**GOAL OF THE EXERCISE:** In the listing below, find the line containing "Click the TYPE column header" and the line containing "Image resolution: width=1568 pixels, height=700". Repeat exactly those two lines and every line between them, nothing more.

**AVAILABLE RECORDS:**
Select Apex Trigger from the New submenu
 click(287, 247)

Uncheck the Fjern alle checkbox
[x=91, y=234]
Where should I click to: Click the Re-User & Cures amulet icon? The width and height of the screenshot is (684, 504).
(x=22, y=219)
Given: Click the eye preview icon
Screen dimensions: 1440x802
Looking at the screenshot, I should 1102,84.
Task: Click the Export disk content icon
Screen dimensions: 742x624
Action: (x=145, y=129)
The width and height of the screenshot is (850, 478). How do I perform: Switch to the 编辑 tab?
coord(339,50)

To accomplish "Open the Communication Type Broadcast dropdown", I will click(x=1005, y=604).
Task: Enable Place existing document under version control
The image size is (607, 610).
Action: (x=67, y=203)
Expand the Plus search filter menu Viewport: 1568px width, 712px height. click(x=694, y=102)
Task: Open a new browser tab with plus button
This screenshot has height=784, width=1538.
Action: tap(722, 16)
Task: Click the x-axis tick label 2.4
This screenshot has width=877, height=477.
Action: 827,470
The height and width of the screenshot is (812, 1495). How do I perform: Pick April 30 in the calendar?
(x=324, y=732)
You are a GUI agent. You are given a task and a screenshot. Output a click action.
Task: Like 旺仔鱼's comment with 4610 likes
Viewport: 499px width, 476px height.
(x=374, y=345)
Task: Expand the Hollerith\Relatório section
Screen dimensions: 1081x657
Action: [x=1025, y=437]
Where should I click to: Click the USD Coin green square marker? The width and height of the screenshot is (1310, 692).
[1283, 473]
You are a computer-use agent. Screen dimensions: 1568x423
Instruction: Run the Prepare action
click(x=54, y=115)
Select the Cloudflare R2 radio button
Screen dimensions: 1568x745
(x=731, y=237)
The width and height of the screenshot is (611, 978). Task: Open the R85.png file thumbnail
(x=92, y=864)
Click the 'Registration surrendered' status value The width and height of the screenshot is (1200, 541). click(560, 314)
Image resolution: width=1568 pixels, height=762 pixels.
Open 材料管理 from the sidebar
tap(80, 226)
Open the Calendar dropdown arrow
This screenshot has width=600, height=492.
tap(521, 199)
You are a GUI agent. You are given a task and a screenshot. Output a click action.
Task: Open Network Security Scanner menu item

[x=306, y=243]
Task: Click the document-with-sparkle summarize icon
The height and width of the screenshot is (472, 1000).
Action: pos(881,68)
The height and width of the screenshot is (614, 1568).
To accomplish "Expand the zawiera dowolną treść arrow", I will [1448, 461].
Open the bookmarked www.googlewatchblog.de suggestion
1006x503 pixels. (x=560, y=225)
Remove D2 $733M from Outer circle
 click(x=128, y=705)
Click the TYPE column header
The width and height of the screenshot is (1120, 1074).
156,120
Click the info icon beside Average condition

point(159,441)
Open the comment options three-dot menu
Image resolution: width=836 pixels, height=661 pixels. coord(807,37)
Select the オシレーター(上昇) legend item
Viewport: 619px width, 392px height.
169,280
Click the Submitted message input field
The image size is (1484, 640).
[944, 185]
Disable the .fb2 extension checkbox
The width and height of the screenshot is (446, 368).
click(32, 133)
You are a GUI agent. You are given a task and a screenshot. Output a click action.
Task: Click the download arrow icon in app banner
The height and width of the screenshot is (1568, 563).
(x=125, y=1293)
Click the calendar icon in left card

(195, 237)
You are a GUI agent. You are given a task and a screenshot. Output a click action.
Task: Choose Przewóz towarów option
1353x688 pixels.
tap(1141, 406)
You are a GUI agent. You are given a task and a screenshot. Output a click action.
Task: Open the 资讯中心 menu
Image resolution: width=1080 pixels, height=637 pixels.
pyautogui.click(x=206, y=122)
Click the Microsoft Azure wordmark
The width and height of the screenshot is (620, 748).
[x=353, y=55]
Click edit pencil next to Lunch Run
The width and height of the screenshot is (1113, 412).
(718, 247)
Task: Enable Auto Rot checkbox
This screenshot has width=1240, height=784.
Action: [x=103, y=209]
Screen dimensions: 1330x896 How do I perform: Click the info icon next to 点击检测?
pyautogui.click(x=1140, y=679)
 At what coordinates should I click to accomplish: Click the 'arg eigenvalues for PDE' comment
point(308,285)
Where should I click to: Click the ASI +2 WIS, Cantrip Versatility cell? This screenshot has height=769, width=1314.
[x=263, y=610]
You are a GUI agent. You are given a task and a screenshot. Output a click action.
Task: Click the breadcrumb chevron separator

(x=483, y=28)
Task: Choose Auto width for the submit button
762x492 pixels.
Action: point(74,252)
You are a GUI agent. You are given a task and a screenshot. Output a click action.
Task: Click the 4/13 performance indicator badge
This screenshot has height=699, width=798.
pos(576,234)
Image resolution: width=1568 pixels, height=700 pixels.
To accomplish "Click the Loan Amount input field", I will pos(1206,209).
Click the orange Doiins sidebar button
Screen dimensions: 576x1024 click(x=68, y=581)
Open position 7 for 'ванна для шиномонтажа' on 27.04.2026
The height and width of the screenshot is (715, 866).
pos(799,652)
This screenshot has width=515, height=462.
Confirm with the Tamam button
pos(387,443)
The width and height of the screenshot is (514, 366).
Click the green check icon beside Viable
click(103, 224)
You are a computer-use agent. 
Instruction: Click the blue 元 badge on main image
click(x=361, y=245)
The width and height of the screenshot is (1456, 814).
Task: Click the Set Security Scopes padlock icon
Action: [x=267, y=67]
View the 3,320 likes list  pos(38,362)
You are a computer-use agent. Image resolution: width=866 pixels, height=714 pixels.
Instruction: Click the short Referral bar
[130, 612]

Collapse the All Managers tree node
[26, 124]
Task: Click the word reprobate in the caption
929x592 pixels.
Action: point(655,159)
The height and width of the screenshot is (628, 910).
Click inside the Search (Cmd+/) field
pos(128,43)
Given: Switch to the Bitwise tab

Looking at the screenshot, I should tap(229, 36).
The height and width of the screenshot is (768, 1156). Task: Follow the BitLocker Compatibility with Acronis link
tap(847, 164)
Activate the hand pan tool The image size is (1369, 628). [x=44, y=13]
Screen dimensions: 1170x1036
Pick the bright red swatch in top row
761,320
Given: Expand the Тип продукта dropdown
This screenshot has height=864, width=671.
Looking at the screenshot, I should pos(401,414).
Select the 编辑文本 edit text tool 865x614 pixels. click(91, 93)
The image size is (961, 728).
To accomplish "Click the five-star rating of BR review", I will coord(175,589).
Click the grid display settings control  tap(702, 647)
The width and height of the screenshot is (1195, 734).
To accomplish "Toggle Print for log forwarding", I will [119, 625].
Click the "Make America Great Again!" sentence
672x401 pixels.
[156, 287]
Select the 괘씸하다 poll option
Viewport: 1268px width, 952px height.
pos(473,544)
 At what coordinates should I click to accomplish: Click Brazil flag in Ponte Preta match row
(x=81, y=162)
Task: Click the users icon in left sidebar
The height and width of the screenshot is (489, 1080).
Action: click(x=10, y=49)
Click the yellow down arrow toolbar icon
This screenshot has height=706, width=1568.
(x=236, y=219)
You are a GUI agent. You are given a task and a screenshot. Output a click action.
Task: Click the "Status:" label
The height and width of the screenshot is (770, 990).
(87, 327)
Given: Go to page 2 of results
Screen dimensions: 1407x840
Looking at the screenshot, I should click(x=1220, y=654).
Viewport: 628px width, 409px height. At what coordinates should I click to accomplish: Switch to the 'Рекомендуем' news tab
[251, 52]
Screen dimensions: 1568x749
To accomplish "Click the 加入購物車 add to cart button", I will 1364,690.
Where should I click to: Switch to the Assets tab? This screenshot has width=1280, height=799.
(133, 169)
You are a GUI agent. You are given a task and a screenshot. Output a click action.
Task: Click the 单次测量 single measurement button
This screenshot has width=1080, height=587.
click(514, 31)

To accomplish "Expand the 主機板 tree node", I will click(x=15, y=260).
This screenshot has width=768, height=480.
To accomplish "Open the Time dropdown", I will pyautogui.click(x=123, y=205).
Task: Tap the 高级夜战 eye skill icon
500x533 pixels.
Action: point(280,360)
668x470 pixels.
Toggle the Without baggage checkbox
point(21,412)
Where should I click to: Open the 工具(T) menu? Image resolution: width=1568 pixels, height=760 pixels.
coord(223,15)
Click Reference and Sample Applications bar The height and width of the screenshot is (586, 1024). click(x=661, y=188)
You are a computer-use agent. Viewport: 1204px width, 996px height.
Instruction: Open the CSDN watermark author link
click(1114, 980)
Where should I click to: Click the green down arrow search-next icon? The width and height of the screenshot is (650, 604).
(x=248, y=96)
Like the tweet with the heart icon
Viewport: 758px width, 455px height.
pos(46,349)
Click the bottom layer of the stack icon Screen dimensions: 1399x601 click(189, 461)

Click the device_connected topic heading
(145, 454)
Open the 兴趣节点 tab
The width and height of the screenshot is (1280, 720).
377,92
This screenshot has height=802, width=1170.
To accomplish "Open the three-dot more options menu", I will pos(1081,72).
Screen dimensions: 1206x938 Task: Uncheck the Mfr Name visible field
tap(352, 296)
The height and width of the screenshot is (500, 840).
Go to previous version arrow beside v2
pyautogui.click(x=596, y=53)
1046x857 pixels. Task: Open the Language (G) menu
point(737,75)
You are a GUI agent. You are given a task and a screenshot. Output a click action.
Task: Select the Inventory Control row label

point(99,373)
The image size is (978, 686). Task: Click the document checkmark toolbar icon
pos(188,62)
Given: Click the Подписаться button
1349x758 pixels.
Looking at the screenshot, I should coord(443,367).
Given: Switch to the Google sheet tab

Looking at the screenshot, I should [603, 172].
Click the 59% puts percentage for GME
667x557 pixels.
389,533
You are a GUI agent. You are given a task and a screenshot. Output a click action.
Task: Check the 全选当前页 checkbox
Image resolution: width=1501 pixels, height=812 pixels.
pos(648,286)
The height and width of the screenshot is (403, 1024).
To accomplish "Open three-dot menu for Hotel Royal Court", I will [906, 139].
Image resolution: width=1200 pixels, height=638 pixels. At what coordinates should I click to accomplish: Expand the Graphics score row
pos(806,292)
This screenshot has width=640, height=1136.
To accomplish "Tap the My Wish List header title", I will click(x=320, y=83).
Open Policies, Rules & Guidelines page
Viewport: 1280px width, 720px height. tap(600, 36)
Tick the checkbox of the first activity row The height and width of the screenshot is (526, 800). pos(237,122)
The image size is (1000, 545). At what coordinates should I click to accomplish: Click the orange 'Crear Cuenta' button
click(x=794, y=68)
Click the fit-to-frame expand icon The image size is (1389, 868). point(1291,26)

**TASK SOLUTION:**
Click the TYPE column header
The width and height of the screenshot is (1120, 1074).
156,120
Click the info icon beside Average condition

point(159,441)
Open the comment options three-dot menu
Image resolution: width=836 pixels, height=661 pixels. coord(807,37)
Select the オシレーター(上昇) legend item
Viewport: 619px width, 392px height.
169,280
Click the Submitted message input field
The image size is (1484, 640).
[944, 185]
Disable the .fb2 extension checkbox
The width and height of the screenshot is (446, 368).
click(32, 133)
You are a GUI agent. You are given a task and a screenshot. Output a click action.
Task: Click the download arrow icon in app banner
The height and width of the screenshot is (1568, 563).
(x=125, y=1293)
Click the calendar icon in left card

(195, 237)
You are a GUI agent. You are given a task and a screenshot. Output a click action.
Task: Choose Przewóz towarów option
1353x688 pixels.
tap(1141, 406)
You are a GUI agent. You are given a task and a screenshot. Output a click action.
Task: Open the 资讯中心 menu
Image resolution: width=1080 pixels, height=637 pixels.
pyautogui.click(x=206, y=122)
Click the Microsoft Azure wordmark
The width and height of the screenshot is (620, 748).
[x=353, y=55]
Click edit pencil next to Lunch Run
The width and height of the screenshot is (1113, 412).
(718, 247)
Task: Enable Auto Rot checkbox
This screenshot has width=1240, height=784.
Action: [x=103, y=209]
Screen dimensions: 1330x896 How do I perform: Click the info icon next to 点击检测?
pyautogui.click(x=1140, y=679)
 At what coordinates should I click to accomplish: Click the 'arg eigenvalues for PDE' comment
point(308,285)
Where should I click to: Click the ASI +2 WIS, Cantrip Versatility cell? This screenshot has height=769, width=1314.
[x=263, y=610]
You are a GUI agent. You are given a task and a screenshot. Output a click action.
Task: Click the breadcrumb chevron separator

(x=483, y=28)
Task: Choose Auto width for the submit button
762x492 pixels.
Action: point(74,252)
You are a GUI agent. You are given a task and a screenshot. Output a click action.
Task: Click the 4/13 performance indicator badge
This screenshot has height=699, width=798.
pos(576,234)
Image resolution: width=1568 pixels, height=700 pixels.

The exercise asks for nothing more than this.